*Exercise description*: The result should be every line in the data below that carries the string "agent".

══ Records for this exercise

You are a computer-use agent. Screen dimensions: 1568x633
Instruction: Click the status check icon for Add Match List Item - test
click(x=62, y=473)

════
══ Records for this exercise

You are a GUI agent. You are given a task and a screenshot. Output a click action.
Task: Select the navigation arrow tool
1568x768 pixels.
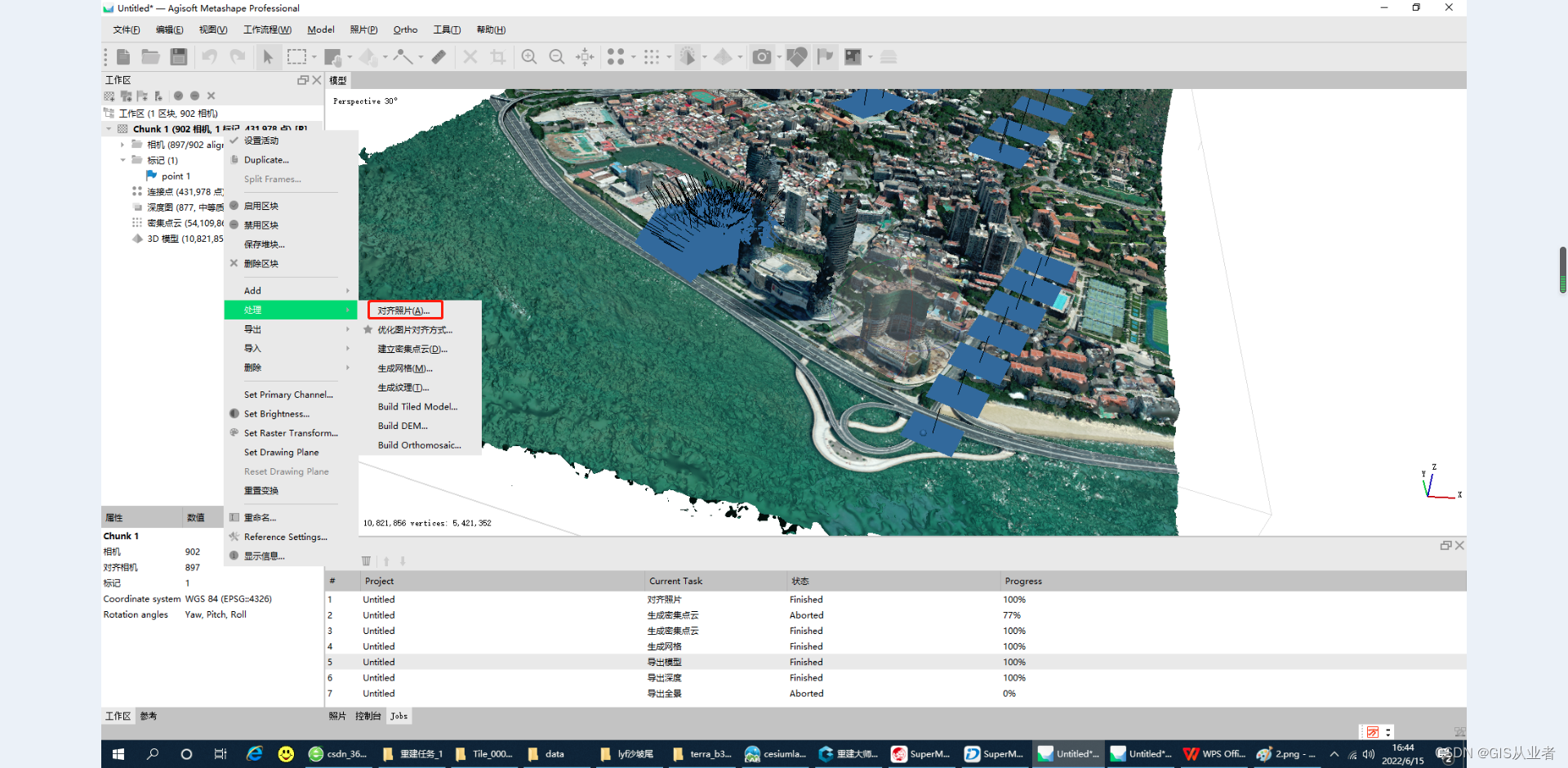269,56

════
══ Records for this exercise

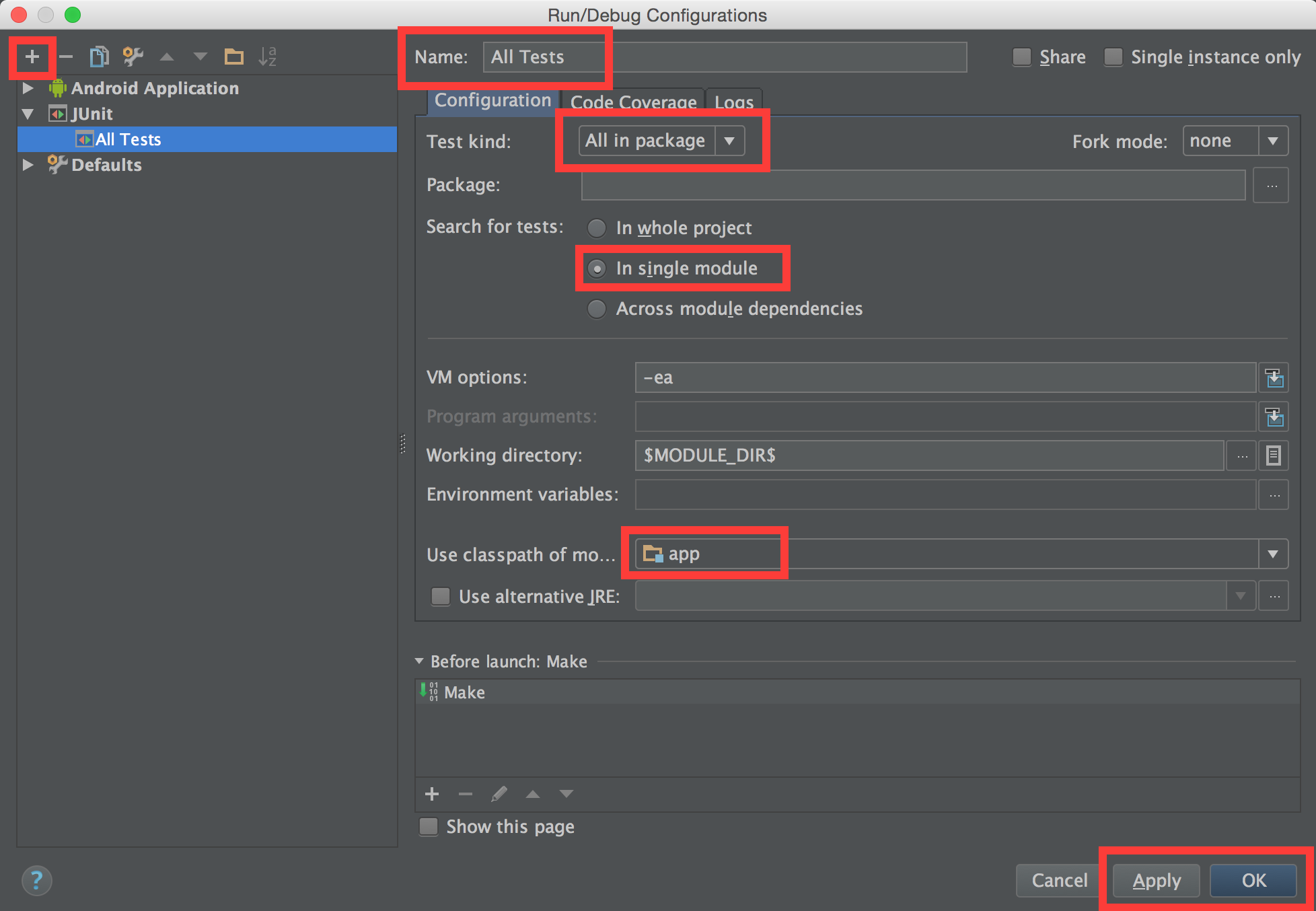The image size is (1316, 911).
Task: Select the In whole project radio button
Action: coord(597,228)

════

*Response to this exercise*:
You are a computer-use agent. Screen dimensions: 1568x633
You are a GUI agent. You are given a task and a screenshot. Output a click action.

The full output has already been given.